- Task description -
Check each statement against the art blog posts and answer yes or no, quoting the words from the posts that settle it: (a) The sandcastle builder skipped afternoon classes. (b) The writer lived with the elderly woman during her last seven months. (c) The painting "Vista III (Blue Mist)" was painted with no pre-plan other than artful discovery.

- Extract provided -
*-*-*

Thursday, November 15, 2012

Soft and Hard



Red Rose Green Girl

Here is a quick sketch from just 
before I began painting circular abstract art.
World concern plays with personal insight.



Wednesday, November 14, 2012

Creative Growth

Forest Dream (Private Collection)

No matter how young or old we are/become,
balance comes when we take a break from it all.

I have been listening to cherry bombs exploding in the night,
watching storm petrals fly ominously close to the water.

One can dip the brush in black paint or red.
One can dip the brush in green.
One can hibernate and hope the dreams are full spectrum.

It is easy to be too small or too big,
It is far more difficult to be comfortable
in the company of shrinkage and bigness in others.
How to paint this?

Monday, November 12, 2012

Lessons Larger than a Sandcastle


I know someone who spent much of his senior high school year at the beach, skipping morning classes that bored him. He'd build up sand castle kingdoms and watch the water destroy them, over and over and over. Most parents and administrators these days would cringe at such delinquency, forgetting to look at the motivations and lessons being learned.

The creative spirit in this boy is what has balanced the man he became... into decades of success in our sterile and often cold business world.

Happy Birthday to the Sandcastle Builder


What a circus this world is! 
Note to self: support the humor inside a true friend.

(click on image)

Wednesday, November 7, 2012

Pleasure Traveling Through Creativity


"Vista III (Blue Mist)" Private Collection

One of the delights of painting abstract landscapes is in the travel. 


When I painted the shapes into this painting I physically sat in my studio at my easel, creating without a pre-plan other than artful discovery. In my mind, and as I worked, I was soon under that sky, scanning that vista, feeling the wind, searching for soaring birds, wondering if I would see a rodent under the brush I'd just discovered. I puzzled about whether the climate unfolding before me was bitterly cold and perhaps too dry for life all year around, or was this merely a winter's seasonal scene.

I am told* human brains create pleasure chemicals when we do the following activities:

Play, Care, Search

Creating art can secrete all three. Healthy PCS (picks).

*Info provided by Carol S.

Thursday, November 1, 2012

A Final View


I was asked if my art was self expression. She assumed I would paint in dark colors if I was in a dark mood, or in light colors if I was in a light mood.

Since I am in a mood to explain...

Above is a portrait of the dying months of an elderly woman, as I perceived she was experiencing the world through hearing/seeing the thoughts and emotions she expressed to me. I lived with this woman during her last 7 months, not so much as her health provider ~ more as the resident comic relief.

*-*-*

- Supplied material -

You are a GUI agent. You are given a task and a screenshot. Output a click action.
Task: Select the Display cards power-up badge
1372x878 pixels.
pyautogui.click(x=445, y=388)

*-*-*

- Exercise response -
(a) No: "skipping morning classes that bored him."
(b) Yes: "I lived with this woman during her last 7 months"
(c) Yes: "creating without a pre-plan other than artful discovery."